Aim. Reproduce each of the following items word for word, keeping every line as it stands.
====== Material for the task ======
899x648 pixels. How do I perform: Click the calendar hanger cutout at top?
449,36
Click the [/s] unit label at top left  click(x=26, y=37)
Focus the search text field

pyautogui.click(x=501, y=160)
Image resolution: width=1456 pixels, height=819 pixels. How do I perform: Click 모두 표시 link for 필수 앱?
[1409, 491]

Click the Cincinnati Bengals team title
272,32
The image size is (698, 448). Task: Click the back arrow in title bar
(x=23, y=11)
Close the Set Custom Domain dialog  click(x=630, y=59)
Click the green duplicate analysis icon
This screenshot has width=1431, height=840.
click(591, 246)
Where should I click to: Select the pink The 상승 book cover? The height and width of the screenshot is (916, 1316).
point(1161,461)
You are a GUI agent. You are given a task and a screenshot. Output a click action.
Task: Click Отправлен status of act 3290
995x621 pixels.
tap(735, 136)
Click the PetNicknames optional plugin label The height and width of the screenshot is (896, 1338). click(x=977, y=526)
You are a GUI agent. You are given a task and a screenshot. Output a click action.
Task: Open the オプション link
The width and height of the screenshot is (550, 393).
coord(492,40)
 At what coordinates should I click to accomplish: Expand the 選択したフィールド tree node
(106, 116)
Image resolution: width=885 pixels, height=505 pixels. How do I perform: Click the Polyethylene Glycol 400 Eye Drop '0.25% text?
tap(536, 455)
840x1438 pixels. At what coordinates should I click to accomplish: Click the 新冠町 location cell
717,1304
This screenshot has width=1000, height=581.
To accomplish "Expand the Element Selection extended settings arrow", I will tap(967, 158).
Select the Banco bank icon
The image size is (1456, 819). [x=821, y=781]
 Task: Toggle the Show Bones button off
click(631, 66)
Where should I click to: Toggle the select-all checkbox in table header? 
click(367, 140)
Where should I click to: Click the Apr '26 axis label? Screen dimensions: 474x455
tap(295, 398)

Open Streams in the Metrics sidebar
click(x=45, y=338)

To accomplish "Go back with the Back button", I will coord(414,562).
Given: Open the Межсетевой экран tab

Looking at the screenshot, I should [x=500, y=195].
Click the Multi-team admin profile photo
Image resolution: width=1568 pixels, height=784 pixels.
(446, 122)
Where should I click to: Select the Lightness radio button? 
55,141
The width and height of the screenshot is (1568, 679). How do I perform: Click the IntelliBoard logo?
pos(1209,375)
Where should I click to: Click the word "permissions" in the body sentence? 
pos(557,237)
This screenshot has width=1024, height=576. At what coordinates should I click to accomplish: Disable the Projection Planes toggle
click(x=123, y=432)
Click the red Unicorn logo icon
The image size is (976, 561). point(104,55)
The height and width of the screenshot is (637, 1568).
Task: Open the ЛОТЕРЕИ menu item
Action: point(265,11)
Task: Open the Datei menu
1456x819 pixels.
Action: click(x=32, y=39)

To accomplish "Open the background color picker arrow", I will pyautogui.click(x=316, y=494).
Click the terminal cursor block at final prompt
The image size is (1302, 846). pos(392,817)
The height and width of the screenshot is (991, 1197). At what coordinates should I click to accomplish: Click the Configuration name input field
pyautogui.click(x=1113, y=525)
======
Exercise output.
899x648 pixels. How do I perform: Click the calendar hanger cutout at top?
449,36
Click the [/s] unit label at top left  click(x=26, y=37)
Focus the search text field

pyautogui.click(x=501, y=160)
Image resolution: width=1456 pixels, height=819 pixels. How do I perform: Click 모두 표시 link for 필수 앱?
[1409, 491]

Click the Cincinnati Bengals team title
272,32
The image size is (698, 448). Task: Click the back arrow in title bar
(x=23, y=11)
Close the Set Custom Domain dialog  click(x=630, y=59)
Click the green duplicate analysis icon
This screenshot has width=1431, height=840.
click(591, 246)
Where should I click to: Select the pink The 상승 book cover? The height and width of the screenshot is (916, 1316).
point(1161,461)
You are a GUI agent. You are given a task and a screenshot. Output a click action.
Task: Click Отправлен status of act 3290
995x621 pixels.
tap(735, 136)
Click the PetNicknames optional plugin label The height and width of the screenshot is (896, 1338). click(x=977, y=526)
You are a GUI agent. You are given a task and a screenshot. Output a click action.
Task: Open the オプション link
The width and height of the screenshot is (550, 393).
coord(492,40)
 At what coordinates should I click to accomplish: Expand the 選択したフィールド tree node
(106, 116)
Image resolution: width=885 pixels, height=505 pixels. How do I perform: Click the Polyethylene Glycol 400 Eye Drop '0.25% text?
tap(536, 455)
840x1438 pixels. At what coordinates should I click to accomplish: Click the 新冠町 location cell
717,1304
This screenshot has width=1000, height=581.
To accomplish "Expand the Element Selection extended settings arrow", I will tap(967, 158).
Select the Banco bank icon
The image size is (1456, 819). [x=821, y=781]
 Task: Toggle the Show Bones button off
click(631, 66)
Where should I click to: Toggle the select-all checkbox in table header? 
click(367, 140)
Where should I click to: Click the Apr '26 axis label? Screen dimensions: 474x455
tap(295, 398)

Open Streams in the Metrics sidebar
click(x=45, y=338)

To accomplish "Go back with the Back button", I will coord(414,562).
Given: Open the Межсетевой экран tab

Looking at the screenshot, I should [x=500, y=195].
Click the Multi-team admin profile photo
Image resolution: width=1568 pixels, height=784 pixels.
(446, 122)
Where should I click to: Select the Lightness radio button? 
55,141
The width and height of the screenshot is (1568, 679). How do I perform: Click the IntelliBoard logo?
pos(1209,375)
Where should I click to: Click the word "permissions" in the body sentence? 
pos(557,237)
This screenshot has width=1024, height=576. At what coordinates should I click to accomplish: Disable the Projection Planes toggle
click(x=123, y=432)
Click the red Unicorn logo icon
The image size is (976, 561). point(104,55)
The height and width of the screenshot is (637, 1568).
Task: Open the ЛОТЕРЕИ menu item
Action: point(265,11)
Task: Open the Datei menu
1456x819 pixels.
Action: click(x=32, y=39)

To accomplish "Open the background color picker arrow", I will pyautogui.click(x=316, y=494).
Click the terminal cursor block at final prompt
The image size is (1302, 846). pos(392,817)
The height and width of the screenshot is (991, 1197). At what coordinates should I click to accomplish: Click the Configuration name input field
pyautogui.click(x=1113, y=525)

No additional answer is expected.